**Records for this exercise**
□ □ □

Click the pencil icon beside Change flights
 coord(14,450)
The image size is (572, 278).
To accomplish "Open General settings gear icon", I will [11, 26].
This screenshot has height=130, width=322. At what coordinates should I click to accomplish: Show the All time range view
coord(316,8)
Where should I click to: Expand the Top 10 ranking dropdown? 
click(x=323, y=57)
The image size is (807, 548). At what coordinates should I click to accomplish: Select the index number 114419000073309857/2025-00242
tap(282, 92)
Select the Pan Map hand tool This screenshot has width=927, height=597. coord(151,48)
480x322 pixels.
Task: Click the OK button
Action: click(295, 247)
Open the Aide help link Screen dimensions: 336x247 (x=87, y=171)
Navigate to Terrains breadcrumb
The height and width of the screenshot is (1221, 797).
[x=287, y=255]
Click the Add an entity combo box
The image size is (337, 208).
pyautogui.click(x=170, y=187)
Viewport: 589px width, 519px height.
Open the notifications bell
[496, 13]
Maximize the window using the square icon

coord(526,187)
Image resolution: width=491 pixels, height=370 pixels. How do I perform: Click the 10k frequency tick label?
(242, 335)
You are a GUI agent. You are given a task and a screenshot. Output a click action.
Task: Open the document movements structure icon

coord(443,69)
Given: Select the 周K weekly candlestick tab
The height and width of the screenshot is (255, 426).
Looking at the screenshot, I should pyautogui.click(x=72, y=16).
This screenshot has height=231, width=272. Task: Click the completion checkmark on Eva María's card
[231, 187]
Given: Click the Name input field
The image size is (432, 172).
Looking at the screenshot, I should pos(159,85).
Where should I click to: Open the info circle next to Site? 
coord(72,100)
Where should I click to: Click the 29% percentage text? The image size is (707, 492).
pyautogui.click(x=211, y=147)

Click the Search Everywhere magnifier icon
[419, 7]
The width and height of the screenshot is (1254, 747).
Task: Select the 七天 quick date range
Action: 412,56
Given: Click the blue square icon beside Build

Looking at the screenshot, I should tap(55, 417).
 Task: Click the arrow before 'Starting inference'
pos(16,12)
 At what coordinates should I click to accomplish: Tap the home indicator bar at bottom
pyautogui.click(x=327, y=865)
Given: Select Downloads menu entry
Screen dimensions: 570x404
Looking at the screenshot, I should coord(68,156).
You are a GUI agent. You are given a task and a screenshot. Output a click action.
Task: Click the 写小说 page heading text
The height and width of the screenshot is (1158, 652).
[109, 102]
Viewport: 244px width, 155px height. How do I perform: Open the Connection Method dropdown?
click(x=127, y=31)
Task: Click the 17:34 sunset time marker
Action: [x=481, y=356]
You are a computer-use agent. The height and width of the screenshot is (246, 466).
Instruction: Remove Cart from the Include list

□ □ □

When you reach the end of the data, retype all of it exactly.

**Exercise response**
Click the pencil icon beside Change flights
 coord(14,450)
The image size is (572, 278).
To accomplish "Open General settings gear icon", I will [11, 26].
This screenshot has height=130, width=322. At what coordinates should I click to accomplish: Show the All time range view
coord(316,8)
Where should I click to: Expand the Top 10 ranking dropdown? 
click(x=323, y=57)
The image size is (807, 548). At what coordinates should I click to accomplish: Select the index number 114419000073309857/2025-00242
tap(282, 92)
Select the Pan Map hand tool This screenshot has width=927, height=597. coord(151,48)
480x322 pixels.
Task: Click the OK button
Action: click(295, 247)
Open the Aide help link Screen dimensions: 336x247 (x=87, y=171)
Navigate to Terrains breadcrumb
The height and width of the screenshot is (1221, 797).
[x=287, y=255]
Click the Add an entity combo box
The image size is (337, 208).
pyautogui.click(x=170, y=187)
Viewport: 589px width, 519px height.
Open the notifications bell
[496, 13]
Maximize the window using the square icon

coord(526,187)
Image resolution: width=491 pixels, height=370 pixels. How do I perform: Click the 10k frequency tick label?
(242, 335)
You are a GUI agent. You are given a task and a screenshot. Output a click action.
Task: Open the document movements structure icon

coord(443,69)
Given: Select the 周K weekly candlestick tab
The height and width of the screenshot is (255, 426).
Looking at the screenshot, I should pyautogui.click(x=72, y=16).
This screenshot has height=231, width=272. Task: Click the completion checkmark on Eva María's card
[231, 187]
Given: Click the Name input field
The image size is (432, 172).
Looking at the screenshot, I should pos(159,85).
Where should I click to: Open the info circle next to Site? 
coord(72,100)
Where should I click to: Click the 29% percentage text? The image size is (707, 492).
pyautogui.click(x=211, y=147)

Click the Search Everywhere magnifier icon
[419, 7]
The width and height of the screenshot is (1254, 747).
Task: Select the 七天 quick date range
Action: 412,56
Given: Click the blue square icon beside Build

Looking at the screenshot, I should tap(55, 417).
 Task: Click the arrow before 'Starting inference'
pos(16,12)
 At what coordinates should I click to accomplish: Tap the home indicator bar at bottom
pyautogui.click(x=327, y=865)
Given: Select Downloads menu entry
Screen dimensions: 570x404
Looking at the screenshot, I should coord(68,156).
You are a GUI agent. You are given a task and a screenshot. Output a click action.
Task: Click the 写小说 page heading text
The height and width of the screenshot is (1158, 652).
[109, 102]
Viewport: 244px width, 155px height. How do I perform: Open the Connection Method dropdown?
click(x=127, y=31)
Task: Click the 17:34 sunset time marker
Action: [x=481, y=356]
You are a computer-use agent. The height and width of the screenshot is (246, 466).
Instruction: Remove Cart from the Include list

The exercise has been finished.